What is expected:
Reproduce the entries in full, with no changes.

[Stored data entries]
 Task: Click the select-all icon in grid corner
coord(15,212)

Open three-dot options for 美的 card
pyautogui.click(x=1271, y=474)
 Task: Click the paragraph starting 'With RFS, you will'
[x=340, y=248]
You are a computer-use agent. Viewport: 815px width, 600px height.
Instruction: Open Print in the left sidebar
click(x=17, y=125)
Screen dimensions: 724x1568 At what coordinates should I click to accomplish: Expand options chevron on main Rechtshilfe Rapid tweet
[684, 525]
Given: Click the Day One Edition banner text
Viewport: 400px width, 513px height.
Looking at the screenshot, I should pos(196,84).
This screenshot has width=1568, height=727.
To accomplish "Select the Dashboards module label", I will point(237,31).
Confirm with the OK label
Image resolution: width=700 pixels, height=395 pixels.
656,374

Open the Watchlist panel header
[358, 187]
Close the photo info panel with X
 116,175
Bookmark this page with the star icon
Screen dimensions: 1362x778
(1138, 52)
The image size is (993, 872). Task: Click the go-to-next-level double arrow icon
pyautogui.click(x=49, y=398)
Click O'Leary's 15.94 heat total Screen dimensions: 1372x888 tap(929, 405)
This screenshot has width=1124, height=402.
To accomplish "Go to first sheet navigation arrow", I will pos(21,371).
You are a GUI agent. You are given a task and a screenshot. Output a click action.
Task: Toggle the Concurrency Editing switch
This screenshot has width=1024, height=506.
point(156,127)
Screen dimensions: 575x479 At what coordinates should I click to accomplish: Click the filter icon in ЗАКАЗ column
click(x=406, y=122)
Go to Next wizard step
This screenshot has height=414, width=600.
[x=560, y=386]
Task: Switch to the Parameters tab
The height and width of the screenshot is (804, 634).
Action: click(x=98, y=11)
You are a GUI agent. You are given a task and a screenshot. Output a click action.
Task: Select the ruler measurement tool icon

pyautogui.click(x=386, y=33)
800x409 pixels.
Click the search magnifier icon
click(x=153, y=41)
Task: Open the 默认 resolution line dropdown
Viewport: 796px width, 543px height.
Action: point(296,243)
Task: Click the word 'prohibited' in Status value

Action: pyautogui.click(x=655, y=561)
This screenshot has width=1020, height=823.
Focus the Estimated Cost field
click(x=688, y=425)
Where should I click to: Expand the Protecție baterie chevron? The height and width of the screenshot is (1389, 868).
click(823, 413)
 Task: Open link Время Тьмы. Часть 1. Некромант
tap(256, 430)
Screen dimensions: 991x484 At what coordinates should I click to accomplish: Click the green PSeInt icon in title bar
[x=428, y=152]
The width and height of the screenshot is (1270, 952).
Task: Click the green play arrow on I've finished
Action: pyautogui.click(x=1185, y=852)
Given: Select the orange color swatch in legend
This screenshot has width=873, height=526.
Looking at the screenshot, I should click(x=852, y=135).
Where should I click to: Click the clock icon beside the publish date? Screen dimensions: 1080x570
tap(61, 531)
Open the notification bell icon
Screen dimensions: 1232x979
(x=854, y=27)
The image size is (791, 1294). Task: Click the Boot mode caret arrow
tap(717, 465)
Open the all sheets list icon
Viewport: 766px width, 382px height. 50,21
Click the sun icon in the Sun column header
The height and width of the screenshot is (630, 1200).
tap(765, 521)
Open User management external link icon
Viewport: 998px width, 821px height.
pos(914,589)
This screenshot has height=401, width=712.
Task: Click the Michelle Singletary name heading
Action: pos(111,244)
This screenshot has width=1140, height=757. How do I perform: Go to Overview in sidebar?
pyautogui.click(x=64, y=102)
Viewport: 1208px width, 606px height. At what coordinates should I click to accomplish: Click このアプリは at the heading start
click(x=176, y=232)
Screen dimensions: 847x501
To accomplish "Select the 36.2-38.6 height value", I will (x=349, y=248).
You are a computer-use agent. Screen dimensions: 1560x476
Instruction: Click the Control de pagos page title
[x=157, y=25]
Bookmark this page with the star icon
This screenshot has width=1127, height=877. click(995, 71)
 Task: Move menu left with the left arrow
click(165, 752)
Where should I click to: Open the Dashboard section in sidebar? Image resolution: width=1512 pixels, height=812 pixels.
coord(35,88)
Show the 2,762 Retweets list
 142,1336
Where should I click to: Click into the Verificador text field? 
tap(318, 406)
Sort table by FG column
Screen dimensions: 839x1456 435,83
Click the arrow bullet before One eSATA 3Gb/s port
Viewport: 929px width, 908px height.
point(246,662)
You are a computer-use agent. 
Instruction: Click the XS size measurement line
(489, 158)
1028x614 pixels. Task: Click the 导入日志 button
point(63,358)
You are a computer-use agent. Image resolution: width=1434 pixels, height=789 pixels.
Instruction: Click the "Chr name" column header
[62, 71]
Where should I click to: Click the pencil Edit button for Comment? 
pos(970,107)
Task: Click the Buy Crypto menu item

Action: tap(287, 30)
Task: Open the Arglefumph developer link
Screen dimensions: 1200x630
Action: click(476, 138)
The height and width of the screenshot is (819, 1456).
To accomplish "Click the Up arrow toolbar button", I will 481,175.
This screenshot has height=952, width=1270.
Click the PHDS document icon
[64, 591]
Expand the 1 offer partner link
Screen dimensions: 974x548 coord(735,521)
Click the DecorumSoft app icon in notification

Task answer:
 Task: Click the select-all icon in grid corner
coord(15,212)

Open three-dot options for 美的 card
pyautogui.click(x=1271, y=474)
 Task: Click the paragraph starting 'With RFS, you will'
[x=340, y=248]
You are a computer-use agent. Viewport: 815px width, 600px height.
Instruction: Open Print in the left sidebar
click(x=17, y=125)
Screen dimensions: 724x1568 At what coordinates should I click to accomplish: Expand options chevron on main Rechtshilfe Rapid tweet
[684, 525]
Given: Click the Day One Edition banner text
Viewport: 400px width, 513px height.
Looking at the screenshot, I should pos(196,84).
This screenshot has width=1568, height=727.
To accomplish "Select the Dashboards module label", I will point(237,31).
Confirm with the OK label
Image resolution: width=700 pixels, height=395 pixels.
656,374

Open the Watchlist panel header
[358, 187]
Close the photo info panel with X
 116,175
Bookmark this page with the star icon
Screen dimensions: 1362x778
(1138, 52)
The image size is (993, 872). Task: Click the go-to-next-level double arrow icon
pyautogui.click(x=49, y=398)
Click O'Leary's 15.94 heat total Screen dimensions: 1372x888 tap(929, 405)
This screenshot has width=1124, height=402.
To accomplish "Go to first sheet navigation arrow", I will pos(21,371).
You are a GUI agent. You are given a task and a screenshot. Output a click action.
Task: Toggle the Concurrency Editing switch
This screenshot has width=1024, height=506.
point(156,127)
Screen dimensions: 575x479 At what coordinates should I click to accomplish: Click the filter icon in ЗАКАЗ column
click(x=406, y=122)
Go to Next wizard step
This screenshot has height=414, width=600.
[x=560, y=386]
Task: Switch to the Parameters tab
The height and width of the screenshot is (804, 634).
Action: click(x=98, y=11)
You are a GUI agent. You are given a task and a screenshot. Output a click action.
Task: Select the ruler measurement tool icon

pyautogui.click(x=386, y=33)
800x409 pixels.
Click the search magnifier icon
click(x=153, y=41)
Task: Open the 默认 resolution line dropdown
Viewport: 796px width, 543px height.
Action: point(296,243)
Task: Click the word 'prohibited' in Status value

Action: pyautogui.click(x=655, y=561)
This screenshot has width=1020, height=823.
Focus the Estimated Cost field
click(x=688, y=425)
Where should I click to: Expand the Protecție baterie chevron? The height and width of the screenshot is (1389, 868).
click(823, 413)
 Task: Open link Время Тьмы. Часть 1. Некромант
tap(256, 430)
Screen dimensions: 991x484 At what coordinates should I click to accomplish: Click the green PSeInt icon in title bar
[x=428, y=152]
The width and height of the screenshot is (1270, 952).
Task: Click the green play arrow on I've finished
Action: pyautogui.click(x=1185, y=852)
Given: Select the orange color swatch in legend
This screenshot has width=873, height=526.
Looking at the screenshot, I should click(x=852, y=135).
Where should I click to: Click the clock icon beside the publish date? Screen dimensions: 1080x570
tap(61, 531)
Open the notification bell icon
Screen dimensions: 1232x979
(x=854, y=27)
The image size is (791, 1294). Task: Click the Boot mode caret arrow
tap(717, 465)
Open the all sheets list icon
Viewport: 766px width, 382px height. 50,21
Click the sun icon in the Sun column header
The height and width of the screenshot is (630, 1200).
tap(765, 521)
Open User management external link icon
Viewport: 998px width, 821px height.
pos(914,589)
This screenshot has height=401, width=712.
Task: Click the Michelle Singletary name heading
Action: pos(111,244)
This screenshot has width=1140, height=757. How do I perform: Go to Overview in sidebar?
pyautogui.click(x=64, y=102)
Viewport: 1208px width, 606px height. At what coordinates should I click to accomplish: Click このアプリは at the heading start
click(x=176, y=232)
Screen dimensions: 847x501
To accomplish "Select the 36.2-38.6 height value", I will (x=349, y=248).
You are a computer-use agent. Screen dimensions: 1560x476
Instruction: Click the Control de pagos page title
[x=157, y=25]
Bookmark this page with the star icon
This screenshot has width=1127, height=877. click(995, 71)
 Task: Move menu left with the left arrow
click(165, 752)
Where should I click to: Open the Dashboard section in sidebar? Image resolution: width=1512 pixels, height=812 pixels.
coord(35,88)
Show the 2,762 Retweets list
 142,1336
Where should I click to: Click into the Verificador text field? 
tap(318, 406)
Sort table by FG column
Screen dimensions: 839x1456 435,83
Click the arrow bullet before One eSATA 3Gb/s port
Viewport: 929px width, 908px height.
point(246,662)
You are a computer-use agent. 
Instruction: Click the XS size measurement line
(489, 158)
1028x614 pixels. Task: Click the 导入日志 button
point(63,358)
You are a computer-use agent. Image resolution: width=1434 pixels, height=789 pixels.
Instruction: Click the "Chr name" column header
[62, 71]
Where should I click to: Click the pencil Edit button for Comment? 
pos(970,107)
Task: Click the Buy Crypto menu item

Action: tap(287, 30)
Task: Open the Arglefumph developer link
Screen dimensions: 1200x630
Action: click(476, 138)
The height and width of the screenshot is (819, 1456).
To accomplish "Click the Up arrow toolbar button", I will 481,175.
This screenshot has height=952, width=1270.
Click the PHDS document icon
[64, 591]
Expand the 1 offer partner link
Screen dimensions: 974x548 coord(735,521)
Click the DecorumSoft app icon in notification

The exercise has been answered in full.